EXCERPTED RECORDS Start Marker

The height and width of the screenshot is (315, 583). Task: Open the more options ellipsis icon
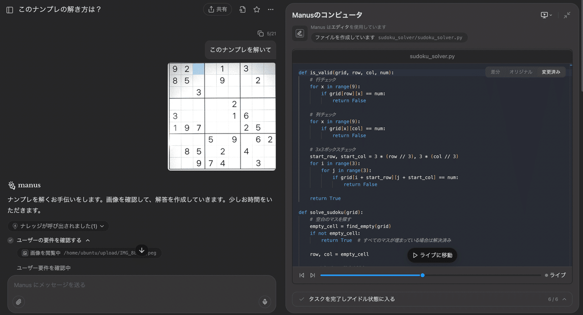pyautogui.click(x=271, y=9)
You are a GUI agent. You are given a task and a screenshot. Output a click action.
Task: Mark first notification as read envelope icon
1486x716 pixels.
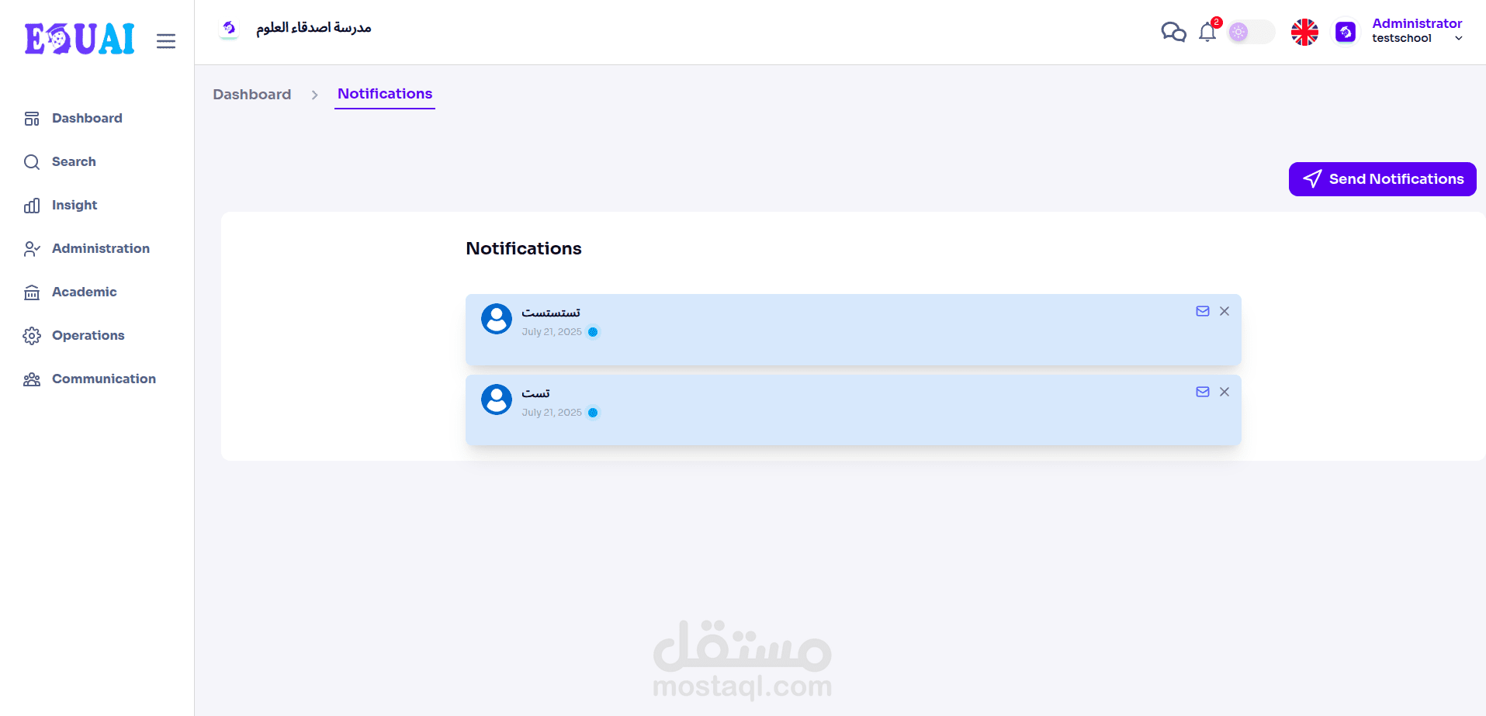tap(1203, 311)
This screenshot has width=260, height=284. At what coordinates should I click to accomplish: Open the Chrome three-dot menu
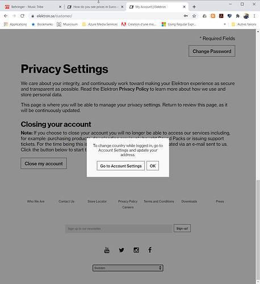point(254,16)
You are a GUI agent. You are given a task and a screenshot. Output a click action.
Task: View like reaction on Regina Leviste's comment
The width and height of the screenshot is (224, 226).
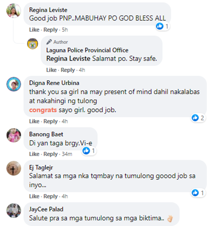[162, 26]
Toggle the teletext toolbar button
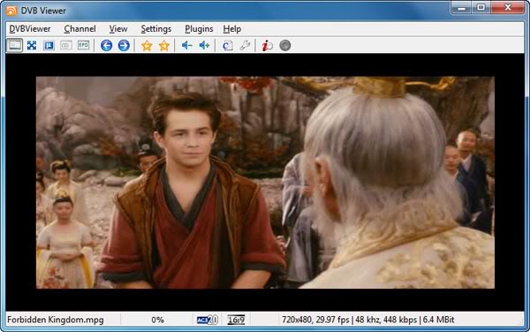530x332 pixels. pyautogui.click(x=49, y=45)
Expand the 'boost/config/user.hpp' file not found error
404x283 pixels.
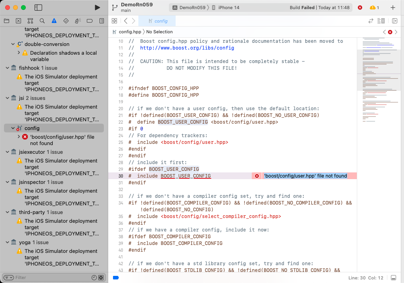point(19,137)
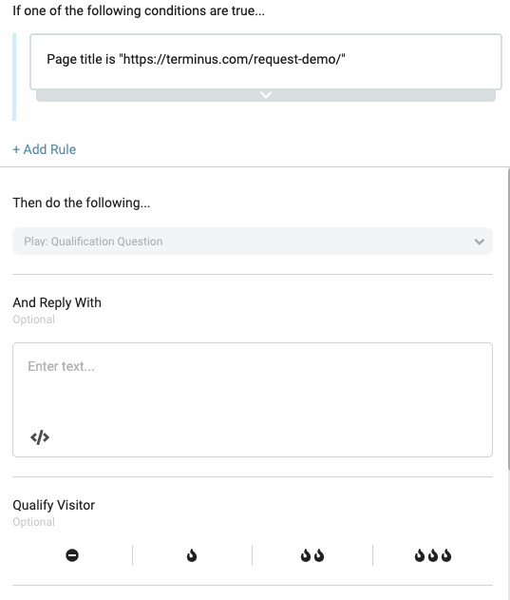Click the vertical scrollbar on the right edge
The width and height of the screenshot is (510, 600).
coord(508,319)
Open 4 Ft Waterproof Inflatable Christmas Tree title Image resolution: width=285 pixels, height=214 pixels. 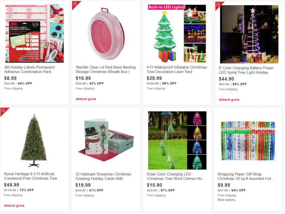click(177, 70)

EXCERPTED RECORDS End Marker

> [EXERCISE AIM]: Copy, word for word, the entries above from the first line to the line that holds "Task: View like". Drop the pictures.

> [EXPECTED ANSWER]:
The height and width of the screenshot is (315, 583). Task: Open the more options ellipsis icon
pyautogui.click(x=271, y=9)
You are a GUI agent. You are given a task and a screenshot. Output a click action.
Task: Mark first notification as read envelope icon
1486x716 pixels.
tap(1203, 311)
This screenshot has width=260, height=284. At what coordinates should I click to accomplish: Open the Chrome three-dot menu
point(254,16)
You are a GUI agent. You are given a task and a screenshot. Output a click action.
Task: View like reaction on Regina Leviste's comment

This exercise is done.